In the city of Green Bay, which received a total of $1.6 million in grant funding from the Zuckerberg-funded Center for Tech and Civic Life, a “grant mentor” who has worked for several Democratic Party candidates, was given access to boxes of absentee ballots before the election. Michael Spitzer-Rubenstein, Wisconsin State Lead for the National Vote at Home Institute, in many ways became the de facto city elections chief.
The emails show Green Bay’s highly partisan Democrat Mayor Eric Genrich and his staff usurping city Clerk Kris Teske’s authority and letting the Zuckerberg-funded “grant team” take over–a clear violation of Wisconsin election statutes, say election law experts.
This month, Wisconsin Spotlight reported:
Six Kenosha residents have filed a complaint with the Wisconsin Elections Commission alleging the city allowed Mark Zuckerberg-funded, liberal groups to take over November’s election.
The action is the latest in a growing number of election law complaints against the “famous Wi-5” — Milwaukee, Madison, Green Bay, Kenosha and Racine. But unlike in Green Bay, where the city’s clerk challenged the infiltration of the outside groups and meddling city officials, new emails show election officials in the other four Democratic Party strongholds were glad to go along for the well-funded ride.
The emails, obtained by Wisconsin Spotlight, show just how deeply entrenched the Chicago-based Center for Tech and Civic Life’s network of left-wing “partners” was in the administration of elections in the five cities. And just how partisan the activists are.
The MacIver Institute reported this month on issues of legal authority and propriety surrounding the use of CTCL grant funds in Milwaukee’s administration of the 2020 election:
Newly released emails paint a disturbing picture of how the City of Milwaukee ran the 2020 presidential election and again call into question the legality of liberal-leaning interest groups’ deep infiltration of municipal procedure. . .
It quickly became clear that this money came with strings attached.
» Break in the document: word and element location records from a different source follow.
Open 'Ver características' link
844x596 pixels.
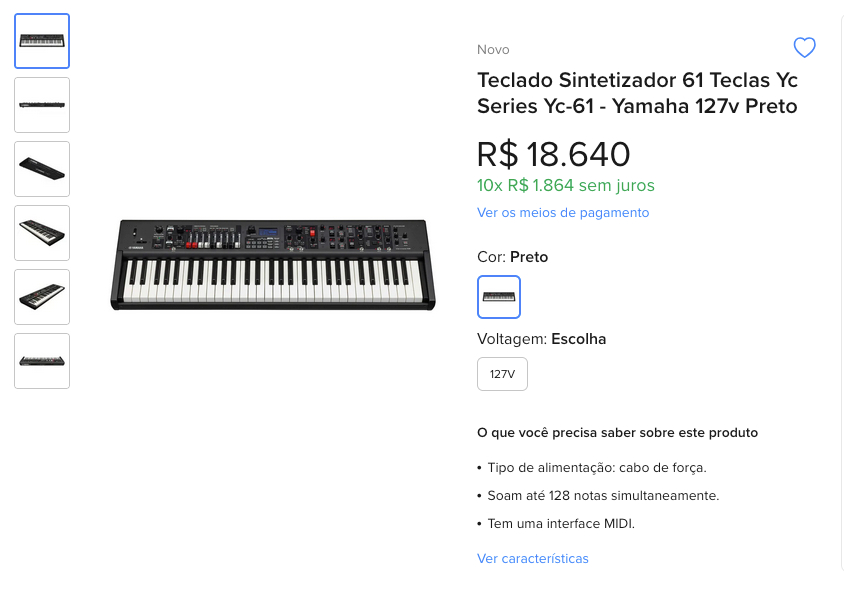point(533,558)
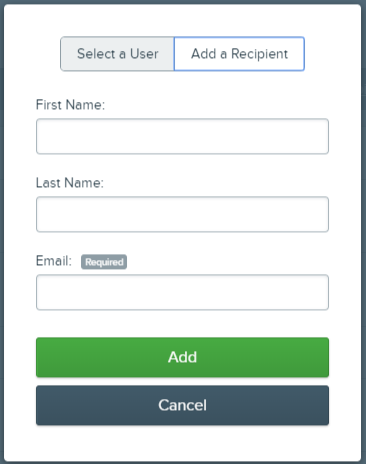Activate the required Email address box
Viewport: 366px width, 464px height.
pyautogui.click(x=182, y=292)
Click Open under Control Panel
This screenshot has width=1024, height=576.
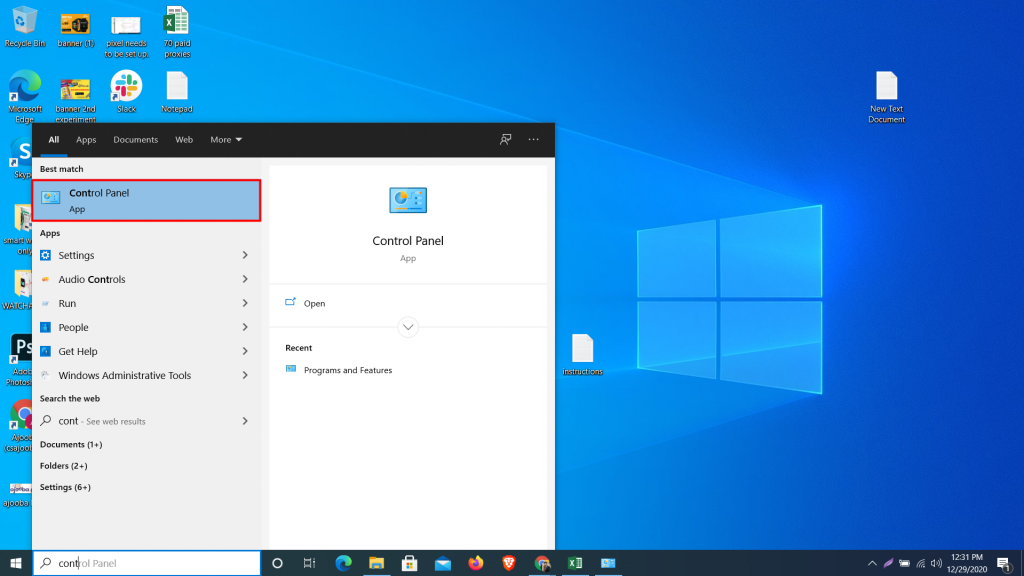pos(314,303)
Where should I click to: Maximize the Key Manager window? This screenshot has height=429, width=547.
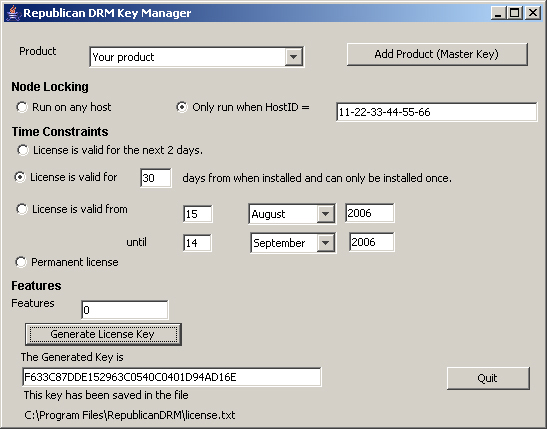(515, 13)
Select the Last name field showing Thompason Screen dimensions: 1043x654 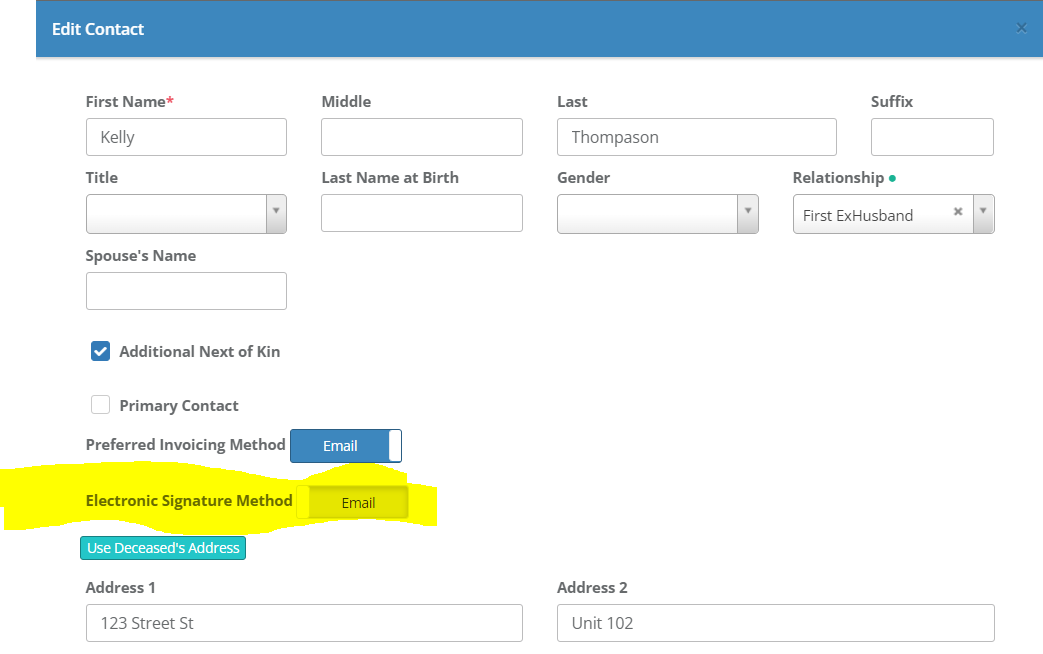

According to the agreement the City of Milwaukee signed with CTCL, CTCL set the ground rules for how every penny of the money was to be spent, and Milwaukee was not allowed to “reduce or otherwise modify planned municipal spending on 2020 elections.” In addition, the city was not permitted to “use any part of [the] grant to give a grant to another organization unless CTCL agrees to the specific sub-recipient in advance, in writing.”
Joe Biden’s narrow 2020 certified victories in Wisconsin, Arizona, and Georgia were key to his Electoral College win, as Breitbart News reported:
Biden was declared the winner of the 2020 presidential election when a joint session of Congress convened on January 6-7, 2021, and counted 306 Electoral College votes for Biden and 232 for Trump.
Had Trump won Arizona’s 11 electoral college votes (where Biden’s margin of victory was less than 11,000 votes), Georgia’s 16 electoral college votes (where Biden’s margin of victory was less than 12,000 votes), and Wisconsin’s 10 electoral college votes (where Biden’s margin of victory was less than 21,000 votes), the Electoral College contest would have been a 269 to 269 tie, which would have thrown the election into the House of Representatives, where each state delegation has one vote.
Wisconsin is one of several states, including Arizona, Georgia, New Hampshire, and Pennsylvania, where various forms of audits and investigations into the 2020 election results are ongoing.